This is a difficult story to report. Colleagues do not like to complain publicly about each other. And, being Christians, we are supposed to be nice, and most people prefer being nice to having a confrontation. This fine intention has the unfortunate, and inescapable, effect of breeding resentments and ill will that break out as soon as someone is comfortable enough to tell you what they really think. Maybe academic theologians should try being mean for a year and see what happens?

Villanova theologian Massimo Faggioli touched on the problems in academic theology in his address to a gathering of bishops, theologians and other church leaders held in Chicago last March.

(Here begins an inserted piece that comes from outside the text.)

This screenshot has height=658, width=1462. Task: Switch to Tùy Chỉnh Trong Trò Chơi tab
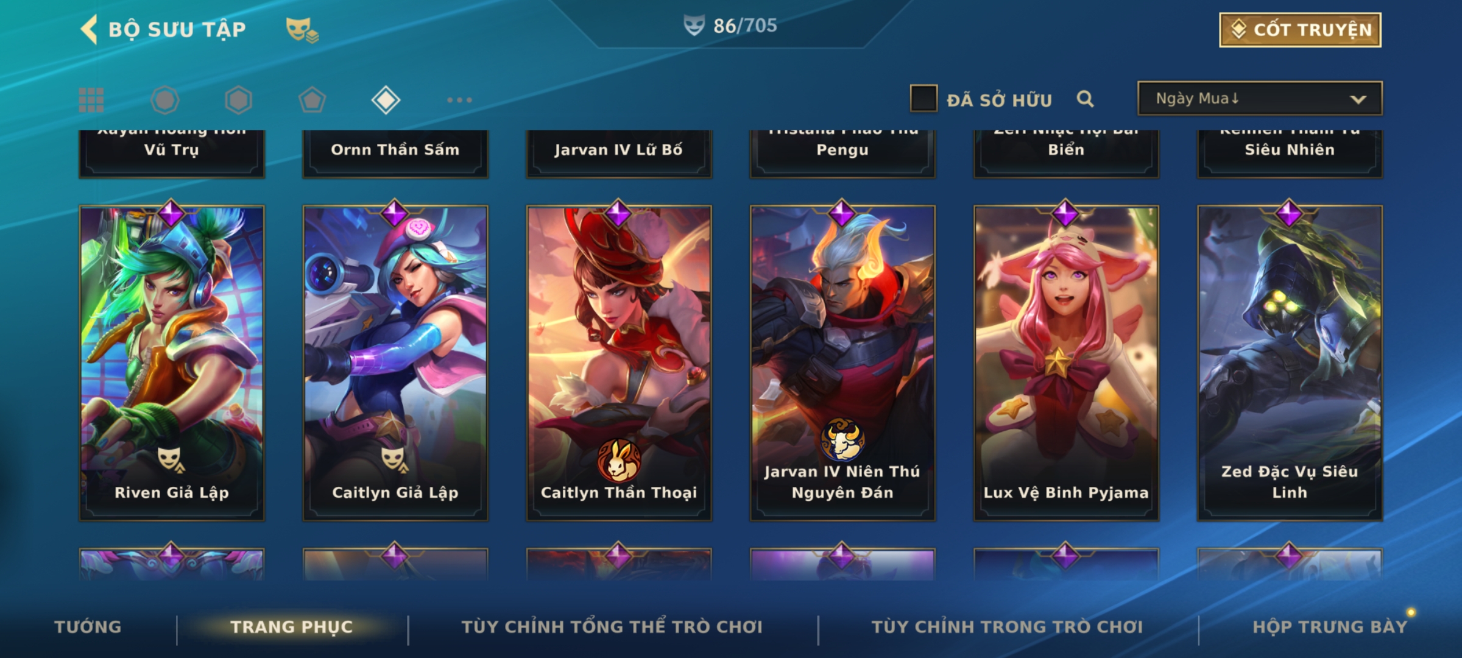[1007, 627]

Faggioli noted that in the 1990s and 2000s there emerged "in academic theology, of symptoms of detachment from the institutional church but also from a connection with the lived experience of the people of God, in ways that are more drastic than anywhere else in global Catholicism. It is the rise of a post-ecclesial horizon also thanks to a false polarity between institution and society as argued by Italian philosopher Roberto Esposito."

This detachment of academic theology from the life of the church is deeply problematic intellectually and practically. As Faggioli noted, in some theology circles the Feeneyite belief that there is no salvation outside the church has been reversed and, now, you find something like "extra Ecclesiam, sola salus," "Salvation is found only outside the church."

Massimo Faggioli, professor of historical theology at Villanova University near Philadelphia, is seen on the Catholic university's campus March 11, 2021. (CNS/Chaz Muth)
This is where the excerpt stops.